* MATERIAL SHOWN
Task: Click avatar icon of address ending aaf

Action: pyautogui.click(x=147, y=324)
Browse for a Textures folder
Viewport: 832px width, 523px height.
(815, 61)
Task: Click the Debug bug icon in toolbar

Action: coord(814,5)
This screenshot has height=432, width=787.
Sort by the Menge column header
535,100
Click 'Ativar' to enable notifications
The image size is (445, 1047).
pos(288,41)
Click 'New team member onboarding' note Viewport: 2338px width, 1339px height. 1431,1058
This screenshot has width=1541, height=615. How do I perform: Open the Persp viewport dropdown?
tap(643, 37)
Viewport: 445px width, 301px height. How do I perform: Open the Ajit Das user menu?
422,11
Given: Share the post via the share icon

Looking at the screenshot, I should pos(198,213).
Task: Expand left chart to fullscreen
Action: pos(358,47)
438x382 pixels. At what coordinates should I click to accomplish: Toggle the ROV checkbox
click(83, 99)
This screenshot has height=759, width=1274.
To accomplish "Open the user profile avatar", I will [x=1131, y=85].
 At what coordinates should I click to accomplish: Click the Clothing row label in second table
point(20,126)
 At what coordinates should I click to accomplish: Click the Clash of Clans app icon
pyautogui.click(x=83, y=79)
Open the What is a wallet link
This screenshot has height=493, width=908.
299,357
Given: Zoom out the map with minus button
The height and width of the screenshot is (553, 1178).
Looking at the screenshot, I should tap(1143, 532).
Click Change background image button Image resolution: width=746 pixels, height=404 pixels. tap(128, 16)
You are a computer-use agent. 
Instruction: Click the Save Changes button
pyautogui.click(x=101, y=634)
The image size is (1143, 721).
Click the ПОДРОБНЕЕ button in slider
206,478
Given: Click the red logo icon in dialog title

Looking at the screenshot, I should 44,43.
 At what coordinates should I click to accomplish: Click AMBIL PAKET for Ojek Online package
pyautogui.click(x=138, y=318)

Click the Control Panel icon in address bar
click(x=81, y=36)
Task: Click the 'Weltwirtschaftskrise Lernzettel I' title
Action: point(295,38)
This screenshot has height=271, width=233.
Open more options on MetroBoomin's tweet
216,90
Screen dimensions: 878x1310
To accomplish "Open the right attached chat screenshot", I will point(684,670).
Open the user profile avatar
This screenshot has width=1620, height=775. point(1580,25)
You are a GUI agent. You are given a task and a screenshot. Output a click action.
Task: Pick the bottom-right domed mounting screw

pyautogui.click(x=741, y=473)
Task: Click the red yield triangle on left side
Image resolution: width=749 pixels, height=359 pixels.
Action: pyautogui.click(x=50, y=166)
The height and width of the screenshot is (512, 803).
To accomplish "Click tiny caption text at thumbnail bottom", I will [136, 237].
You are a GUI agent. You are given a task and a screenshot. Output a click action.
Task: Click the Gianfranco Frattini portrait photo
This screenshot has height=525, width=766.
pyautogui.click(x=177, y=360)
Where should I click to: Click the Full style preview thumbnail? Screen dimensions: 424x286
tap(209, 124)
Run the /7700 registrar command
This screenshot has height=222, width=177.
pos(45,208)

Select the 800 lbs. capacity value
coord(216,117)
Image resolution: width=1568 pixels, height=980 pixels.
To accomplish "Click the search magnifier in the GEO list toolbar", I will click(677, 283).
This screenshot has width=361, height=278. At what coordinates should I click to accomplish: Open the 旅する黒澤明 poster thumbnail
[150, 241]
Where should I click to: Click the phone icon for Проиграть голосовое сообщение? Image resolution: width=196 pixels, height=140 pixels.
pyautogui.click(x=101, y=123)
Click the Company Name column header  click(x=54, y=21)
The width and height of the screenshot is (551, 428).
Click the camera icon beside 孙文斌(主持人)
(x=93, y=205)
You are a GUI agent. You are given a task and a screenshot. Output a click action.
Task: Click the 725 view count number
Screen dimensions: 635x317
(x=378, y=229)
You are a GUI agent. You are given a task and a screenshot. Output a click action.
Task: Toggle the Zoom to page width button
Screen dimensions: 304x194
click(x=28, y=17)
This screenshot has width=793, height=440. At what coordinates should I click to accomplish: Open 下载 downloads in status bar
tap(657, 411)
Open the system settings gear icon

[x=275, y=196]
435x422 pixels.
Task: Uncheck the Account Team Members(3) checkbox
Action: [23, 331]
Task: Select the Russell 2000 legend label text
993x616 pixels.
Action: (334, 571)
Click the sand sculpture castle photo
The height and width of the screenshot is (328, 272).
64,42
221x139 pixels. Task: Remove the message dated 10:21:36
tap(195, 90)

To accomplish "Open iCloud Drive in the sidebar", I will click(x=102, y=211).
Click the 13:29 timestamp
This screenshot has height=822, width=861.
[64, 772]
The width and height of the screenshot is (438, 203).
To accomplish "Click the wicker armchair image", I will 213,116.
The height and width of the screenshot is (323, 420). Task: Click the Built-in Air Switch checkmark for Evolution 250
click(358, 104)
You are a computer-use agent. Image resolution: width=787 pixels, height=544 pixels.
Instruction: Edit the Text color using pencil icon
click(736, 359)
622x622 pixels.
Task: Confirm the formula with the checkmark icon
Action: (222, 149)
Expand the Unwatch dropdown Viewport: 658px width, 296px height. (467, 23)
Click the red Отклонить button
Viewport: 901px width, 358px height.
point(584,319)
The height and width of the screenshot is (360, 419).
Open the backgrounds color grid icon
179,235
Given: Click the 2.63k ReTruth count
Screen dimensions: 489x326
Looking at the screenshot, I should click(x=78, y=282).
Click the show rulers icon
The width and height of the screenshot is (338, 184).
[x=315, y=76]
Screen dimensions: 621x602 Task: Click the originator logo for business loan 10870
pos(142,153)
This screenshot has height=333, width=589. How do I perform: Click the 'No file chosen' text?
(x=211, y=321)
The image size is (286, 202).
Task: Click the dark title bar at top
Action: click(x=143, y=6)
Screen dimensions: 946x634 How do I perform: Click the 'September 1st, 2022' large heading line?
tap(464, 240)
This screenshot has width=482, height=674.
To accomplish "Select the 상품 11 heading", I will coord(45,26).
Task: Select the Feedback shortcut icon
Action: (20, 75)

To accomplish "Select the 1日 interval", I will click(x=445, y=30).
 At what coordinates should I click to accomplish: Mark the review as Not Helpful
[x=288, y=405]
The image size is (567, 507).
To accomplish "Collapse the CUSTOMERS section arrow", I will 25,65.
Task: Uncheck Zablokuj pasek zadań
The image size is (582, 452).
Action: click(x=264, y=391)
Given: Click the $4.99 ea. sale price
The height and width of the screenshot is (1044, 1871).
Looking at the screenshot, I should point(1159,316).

* WHAT NEEDS TO BE DONE
Copy out the records above, character for character, from the line containing "Task: Click the Debug bug icon in toolbar" through the line containing "will [x=1131, y=85].", including both of those lines.

* TASK SOLUTION
Task: Click the Debug bug icon in toolbar

Action: coord(814,5)
This screenshot has height=432, width=787.
Sort by the Menge column header
535,100
Click 'Ativar' to enable notifications
The image size is (445, 1047).
pos(288,41)
Click 'New team member onboarding' note Viewport: 2338px width, 1339px height. 1431,1058
This screenshot has width=1541, height=615. How do I perform: Open the Persp viewport dropdown?
tap(643, 37)
Viewport: 445px width, 301px height. How do I perform: Open the Ajit Das user menu?
422,11
Given: Share the post via the share icon

Looking at the screenshot, I should pos(198,213).
Task: Expand left chart to fullscreen
Action: pos(358,47)
438x382 pixels. At what coordinates should I click to accomplish: Toggle the ROV checkbox
click(83, 99)
This screenshot has height=759, width=1274.
To accomplish "Open the user profile avatar", I will [x=1131, y=85].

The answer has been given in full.